The sell-off primarily targeted semiconductor stocks and AI-related technology firms, with South Korea’s KOSPI index declining 12.3% during the period and Taiwan’s TAIEX falling 9.8%, according to data from the Korea Exchange and Taiwan Stock Exchange. Analysts attributed the shift to foreign investors reducing exposure to overvalued AI stocks amid fears of a market correction.
“What we’re seeing is a classic case of portfolio rebalancing,” said Park Jin-woo, an equity strategist at KB Securities in Seoul. “Many foreign funds had heavy allocations in AI and semiconductors, but with valuations reaching unsustainable levels, they’re diversifying into more stable sectors like utilities and consumer goods.”

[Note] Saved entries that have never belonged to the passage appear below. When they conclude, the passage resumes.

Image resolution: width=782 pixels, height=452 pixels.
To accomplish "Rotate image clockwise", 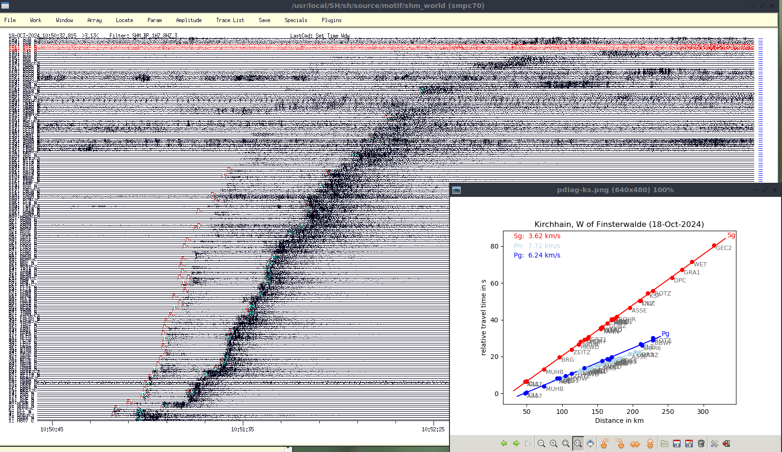I will coord(620,444).
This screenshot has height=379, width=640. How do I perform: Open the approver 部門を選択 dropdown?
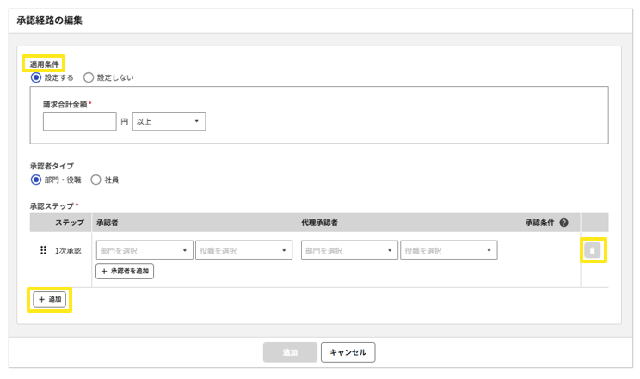pyautogui.click(x=145, y=251)

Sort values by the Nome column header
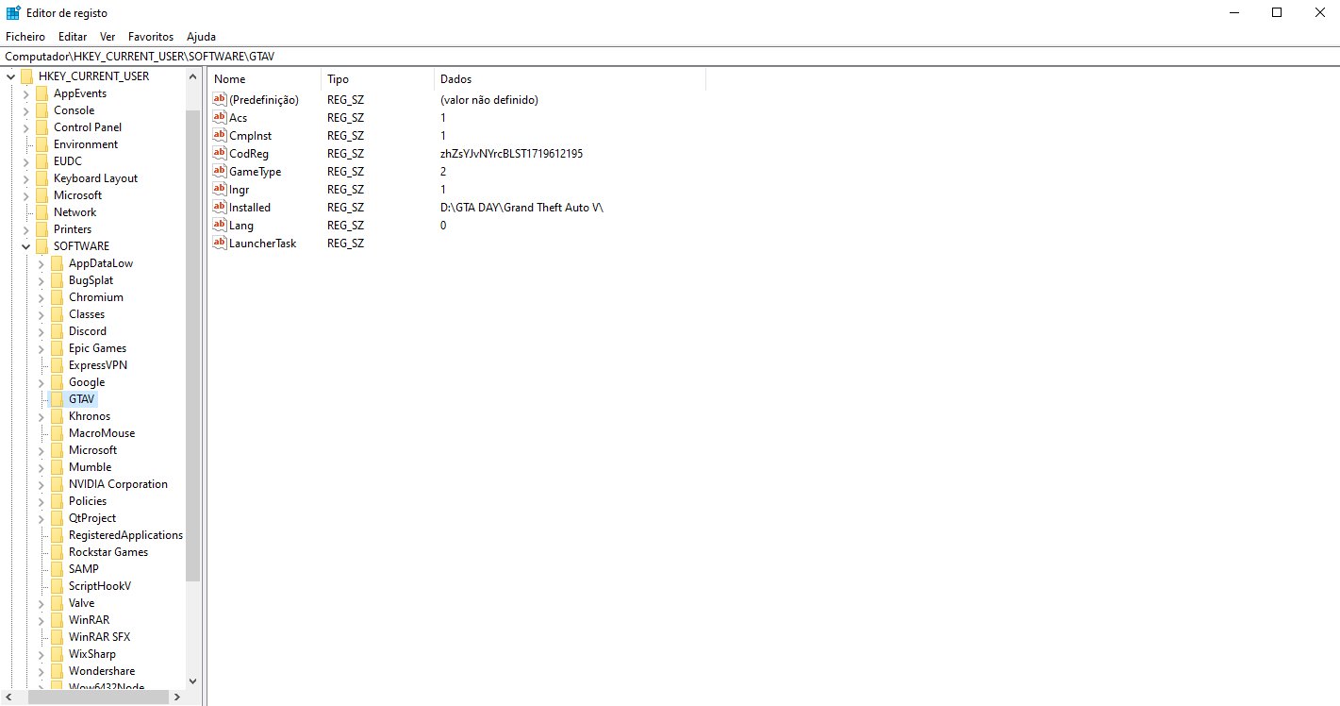pyautogui.click(x=264, y=79)
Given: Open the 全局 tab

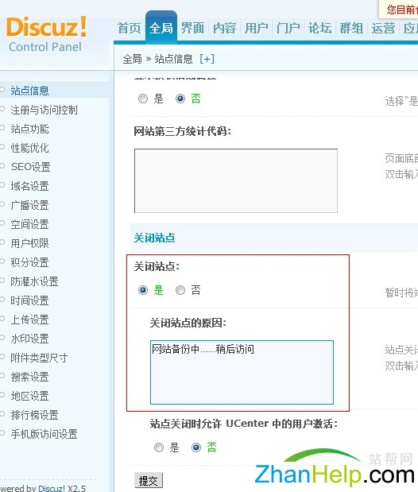Looking at the screenshot, I should point(161,28).
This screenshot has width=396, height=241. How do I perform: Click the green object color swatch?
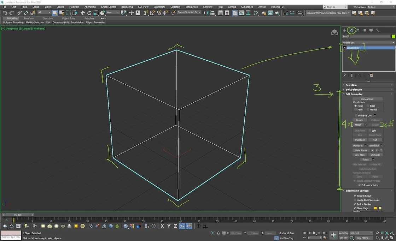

The AI sector rally, driven by breakthroughs in generative AI and increased corporate spending on machine learning infrastructure, had created a “feedback loop” of speculation, according to the Bangkok Post. Global tech giants such as NVIDIA and Alphabet saw their stock prices surge in 2025, prompting hedge funds and institutional investors to overweight Asian tech stocks. By early 2026, however, the same investors began exiting as profit-taking intensified.
South Korea’s semiconductor industry, a key component of the region’s tech ecosystem, bore the brunt of the selling. Samsung Electronics and SK Hynix, two of Asia’s largest chipmakers, saw their shares drop 18% and 15% respectively in the first half of 2026, according to the Korea Financial Supervisory Service. The declines followed a 2025 surge that saw both companies’ market caps exceed $300 billion for the first time.
Taiwan’s TSMC, the world’s largest contract chipmaker, also faced pressure as foreign investors trimmed stakes. The company’s stock fell 11% in the first half of 2026, despite reporting record quarterly revenue of $22.4 billion in April 2026. Analysts noted that the selling was not limited to tech stocks—foreign investors also reduced holdings in consumer discretionary and real estate sectors, according to the ADB.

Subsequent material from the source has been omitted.